Seal pup goes to the dentist
Published: 23rd Nov 2016For most dentists, staring into the mouth of a large animal would be a little disconcerting, but Peter Kertesz is not the sort of man to get nervous. He’s one of only a few specialist zoo dentists in the world.
Taking a two-year-old to the dentist is tricky at the best of times – but what if she weighs 30 kilos and has teeth like a large dog?
A South American fur seal pup at Living Coasts, Torquay’s coastal zoo, is having a tooth removed. She’s in good hands; top London dentist Peter Kertesz is also an expert in animal dentistry. The last time he was at Paignton Zoo, in December 2015, his patient was a gorilla; before that, a tiger.
Jo Reynard, from the Paignton Zoo vet team, explains: “Gemini is having a canine removed because of an abscess found during a previous investigation. South American fur seals have long canines and a slender lower jaw. A canine is always a challenge as it is a big tooth set well in to the bone. If this tooth is not removed, the abscess may eventually effect the structure of the jaw. This could well be life-threatening.”
Gemini (also known both by her rather impersonal collection number 9925 and her keeper pet name of Klara) is just over two years old and around 30 kilos in weight. She was born at Living Coasts in June 2014. When her mother was unable to produce milk, zoo keepers stepped in to feed her creamy fish milkshakes around the clock. They also taught her to swim.
In preparation for the op, she has been trained to go into a special travel crate; on the day she obliges and is driven to the Zoo by her keeper, Libor Mach.
For most dentists, staring into the mouth of a large animal would be a little disconcerting, but Peter Kertesz is not the sort of man to get nervous. He’s one of only a few specialist zoo dentists in the world. He has worked on exotic species – including gorillas, whales, pandas and elephants – all over the globe, from Britain and Europe, Hong Kong, Moscow and the Middle East.
Peter: “Animals or people, it’s all the same – they need treatment, they get treatment. The size is what varies - and the location. It is all about teamwork.”
The team assembled for this job includes vets Jo Reynard and Ghislaine Sayers and vet nurse Celine Campana, all from Paignton Zoo, plus Paignton Zoo Mammal keeper Kate Jenner and Living Coasts keeper Libor Mach. Peter is assisted by his dental nurse, Monika Mazurkiewicz.
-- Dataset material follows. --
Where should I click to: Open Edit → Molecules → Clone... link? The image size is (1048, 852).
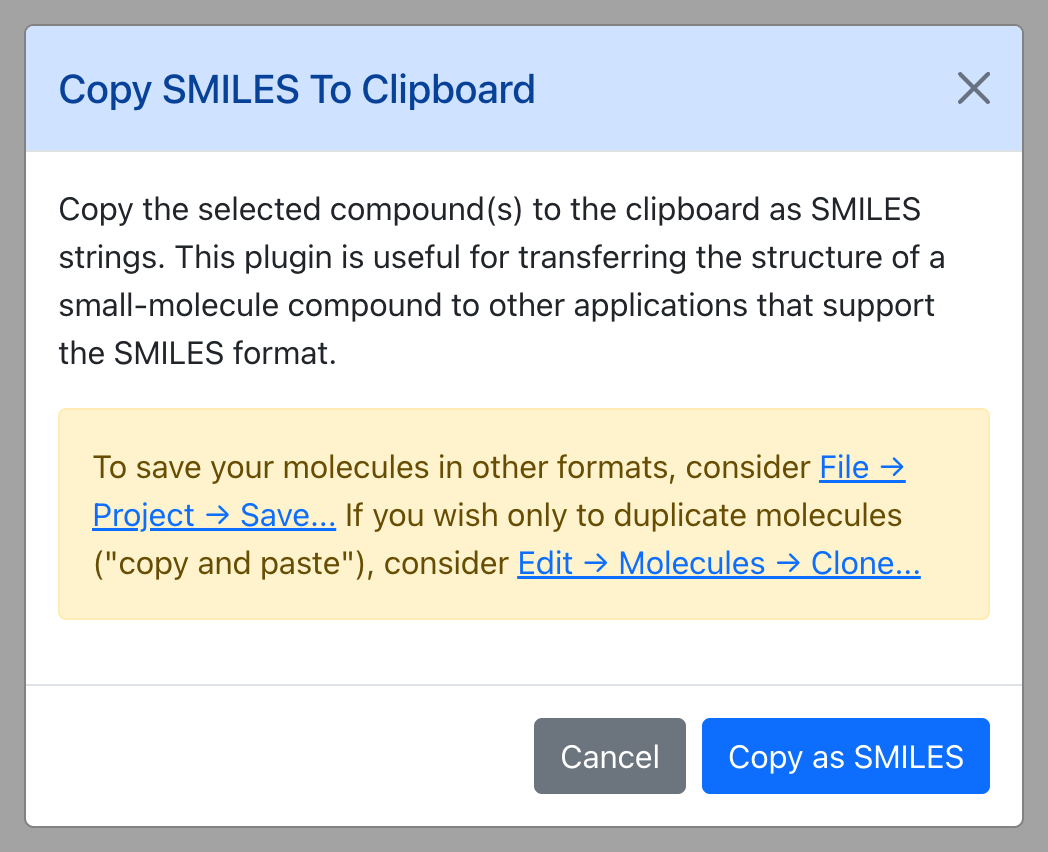(719, 563)
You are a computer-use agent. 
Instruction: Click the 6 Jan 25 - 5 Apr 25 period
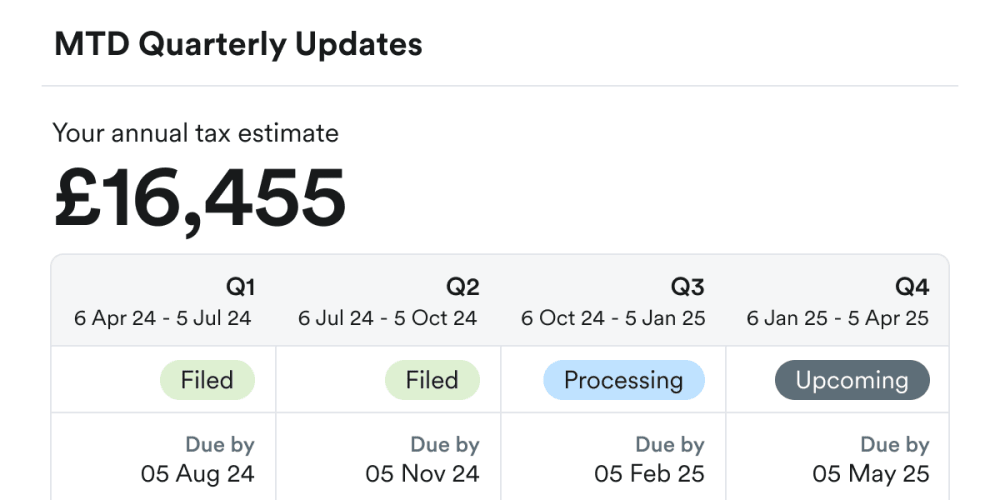pyautogui.click(x=838, y=319)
There’s an impressive array of equipment on hand, ranging from an anaesthetic machine with a circle circuit – to do with breathing - and the IV system for fluids to drugs with long names, blankets to keep her warm and a blow pipe to deliver the initial sedative. They are also geared up to take radiographs and blood samples and to administer anti-inflammatories, pain-relief and antibiotics.
A seal under general anesthetic needs careful monitoring: they can be prone to hyperthermia, they are very sensitive to small changes in anaesthetic gas and their natural dive response - evolved to cope with deep dives in cold waters – can cause their breathing and heart rate to slow dramatically and their blood circulation to reduce.
Clare Rugg, Operations Manager at Living Coasts: “Dentistry is a highly-specialist field, all the more so in exotic animals. Gemini deserves the best and gets it.” Several smaller teeth have to be removed in order to get at the canine, but the operation is a success; they finish by taking the opportunity to do a full clinical exam, including eyes, ears, skin, heart, abdomen, flippers and reproductive tract.
In the days afterwards, she is a bit sore and off her food, but with time and a little pain relief she soon brightens up, becomes more active and is soon eating well again.
Peter Kertesz has a dental practice in London. His first experience of animal dentistry was when he looked at a cat for a vet in 1978. He started working with London Zoo and the International Zoo Veterinary Group and set up Zoodent International in 1985.
He takes the same rigorous approach whether his patient is animal or human: “People often ask me if it is fun working on gorillas and tigers. It certainly is not fun. It is very hard and serious work – the health and sometimes the life of a rare creature is in your hands.”